Avoiding Cookie Cutter Communities
Architect Jarrett Cooper, vice president and St. Louis director with Rosemann & Associates, says cost containment and quality are among the positive elements of standardized design.

“The repetitiveness of standardized design allows for a quality product that is ‘tried and true’ to efficiently be repeated,” says Cooper.

However, standardized design in affordable communities “depending on how far you take it” can result in communities being “marked” as affordable and may not complement surrounding neighborhoods architecturally, he adds.

“Strict standardization has been used in the past, but it made communities ‘stigmatized’ and easy to label as low-income and seen in a negative light,” says Cooper.

Cooper says Rosemann has several projects where they implemented a “hybrid” standardized design that avoids repetition.

“We have several projects where we implement a ‘hybrid’ design that utilizes the same unit plans but with unique exteriors, different types of amenities and different numbers of units so the community looks unique, but was designed efficiently using the same unit plans and similar building layouts as used with the client’s previous projects,” he says.

Cooper says a state’s Qualified Allocation Plan (QAP) can help set “minimum standards that even the playing field in an overall community.”

“However, if the design standards in a QAP are too onerous the uniqueness in affordable housing can be lost,” he adds.

Cost Predictability
In addition to cutting costs through efficiencies of scale, standardized design allows developers greater predictability in estimating and maintaining costs, which in turn gives investors confidence.

“Funders are supportive because they want predictability,” says Roope. “Funders want to see their loan payments made…You manage and reduce their risk when you have a product type you are used to building.”

Roope says repetition in design also reduces construction time and costs.

“The more repetition is introduced into the equation the more effective a worker can be,” says Roope. “Think of a worker who has memorized how a bathroom is built.

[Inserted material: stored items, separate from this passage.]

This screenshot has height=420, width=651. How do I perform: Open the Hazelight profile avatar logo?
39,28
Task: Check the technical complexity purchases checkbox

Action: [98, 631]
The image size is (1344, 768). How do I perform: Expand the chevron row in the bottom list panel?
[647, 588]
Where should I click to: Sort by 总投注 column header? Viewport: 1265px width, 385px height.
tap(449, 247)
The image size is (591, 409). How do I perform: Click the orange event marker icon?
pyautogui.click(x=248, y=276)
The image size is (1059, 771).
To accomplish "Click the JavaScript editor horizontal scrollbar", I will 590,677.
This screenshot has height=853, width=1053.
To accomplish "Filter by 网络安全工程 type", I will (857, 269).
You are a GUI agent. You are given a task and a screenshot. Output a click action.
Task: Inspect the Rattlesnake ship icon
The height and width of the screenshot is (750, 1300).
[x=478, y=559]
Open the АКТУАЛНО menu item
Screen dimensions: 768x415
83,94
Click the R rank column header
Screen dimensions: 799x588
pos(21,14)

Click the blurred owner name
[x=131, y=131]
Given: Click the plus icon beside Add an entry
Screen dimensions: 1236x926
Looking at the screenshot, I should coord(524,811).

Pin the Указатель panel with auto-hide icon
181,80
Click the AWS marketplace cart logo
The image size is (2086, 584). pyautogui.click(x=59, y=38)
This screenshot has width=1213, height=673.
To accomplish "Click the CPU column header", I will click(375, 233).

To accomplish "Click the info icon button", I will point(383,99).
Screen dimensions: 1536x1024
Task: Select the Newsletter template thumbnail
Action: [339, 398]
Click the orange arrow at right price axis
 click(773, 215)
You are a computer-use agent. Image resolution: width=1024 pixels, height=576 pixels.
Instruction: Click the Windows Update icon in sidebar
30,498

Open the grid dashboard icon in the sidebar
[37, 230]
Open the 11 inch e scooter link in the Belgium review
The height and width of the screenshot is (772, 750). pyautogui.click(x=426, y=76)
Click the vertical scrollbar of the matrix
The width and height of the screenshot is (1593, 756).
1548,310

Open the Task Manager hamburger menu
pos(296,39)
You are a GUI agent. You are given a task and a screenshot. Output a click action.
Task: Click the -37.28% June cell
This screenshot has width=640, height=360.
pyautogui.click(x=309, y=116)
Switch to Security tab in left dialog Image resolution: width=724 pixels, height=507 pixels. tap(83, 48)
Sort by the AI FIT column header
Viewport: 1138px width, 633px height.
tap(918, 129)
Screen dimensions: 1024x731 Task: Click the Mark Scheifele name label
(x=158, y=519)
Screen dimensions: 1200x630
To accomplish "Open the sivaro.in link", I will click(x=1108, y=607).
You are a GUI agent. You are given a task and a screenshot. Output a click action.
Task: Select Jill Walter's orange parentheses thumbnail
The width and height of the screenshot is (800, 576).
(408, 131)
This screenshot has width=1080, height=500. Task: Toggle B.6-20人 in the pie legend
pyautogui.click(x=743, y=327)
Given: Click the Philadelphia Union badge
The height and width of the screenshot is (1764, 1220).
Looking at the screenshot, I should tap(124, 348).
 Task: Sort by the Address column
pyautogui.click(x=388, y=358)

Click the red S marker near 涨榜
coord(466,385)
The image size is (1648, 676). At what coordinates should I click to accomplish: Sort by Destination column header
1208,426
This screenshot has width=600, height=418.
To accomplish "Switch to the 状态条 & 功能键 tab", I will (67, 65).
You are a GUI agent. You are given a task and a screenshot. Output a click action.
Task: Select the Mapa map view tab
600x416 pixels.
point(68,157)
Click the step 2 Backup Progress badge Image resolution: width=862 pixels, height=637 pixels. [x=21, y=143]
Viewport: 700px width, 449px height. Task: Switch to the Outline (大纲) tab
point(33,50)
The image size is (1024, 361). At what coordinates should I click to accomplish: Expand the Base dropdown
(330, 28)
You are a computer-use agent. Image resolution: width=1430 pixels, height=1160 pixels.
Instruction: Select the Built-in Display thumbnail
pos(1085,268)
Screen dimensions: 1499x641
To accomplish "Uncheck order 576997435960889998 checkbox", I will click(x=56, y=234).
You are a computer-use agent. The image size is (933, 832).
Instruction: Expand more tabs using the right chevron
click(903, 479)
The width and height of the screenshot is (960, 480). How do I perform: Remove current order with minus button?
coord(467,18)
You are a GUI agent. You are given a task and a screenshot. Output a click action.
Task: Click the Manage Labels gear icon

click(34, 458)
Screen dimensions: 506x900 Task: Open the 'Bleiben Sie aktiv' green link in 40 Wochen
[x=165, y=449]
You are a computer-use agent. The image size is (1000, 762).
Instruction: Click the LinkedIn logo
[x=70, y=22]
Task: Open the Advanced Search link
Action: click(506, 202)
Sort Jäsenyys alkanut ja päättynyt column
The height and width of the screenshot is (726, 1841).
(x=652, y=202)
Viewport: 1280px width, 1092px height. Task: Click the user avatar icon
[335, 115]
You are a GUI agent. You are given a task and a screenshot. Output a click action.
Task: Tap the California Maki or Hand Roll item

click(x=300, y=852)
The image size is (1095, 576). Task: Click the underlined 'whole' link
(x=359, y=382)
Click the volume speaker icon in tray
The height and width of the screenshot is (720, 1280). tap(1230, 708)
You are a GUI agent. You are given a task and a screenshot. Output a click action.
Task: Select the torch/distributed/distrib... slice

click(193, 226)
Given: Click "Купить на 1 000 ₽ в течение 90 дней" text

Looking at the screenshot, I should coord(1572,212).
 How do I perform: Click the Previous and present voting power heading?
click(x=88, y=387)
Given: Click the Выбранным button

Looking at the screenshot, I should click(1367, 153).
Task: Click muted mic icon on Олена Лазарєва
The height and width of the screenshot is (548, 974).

They can work without looking at the plans all the time. That lowers costs and means things can be built faster.”

Standardized design also can reduce construction waste. Henkel says Pennrose’s design standards seek to use dimensions that reduce product waste. For instance, a sheet of drywall is sold in four-foot by eight-foot sheets. If dimensions in a unit require a lot of cutting of those drywall sheets, it will create more waste. To avoid that, the units are designed, as much as possible, to use full four-foot by eight-foot drywall sheets.

“That goes into our design standard,” explains Henkel. “We use multiple architects and sub-consultants, and they all see our standards and preferences.”  

Pamela Martineau is a freelance writer based in Portland, ME. She writes primarily about housing, local government, technology and education.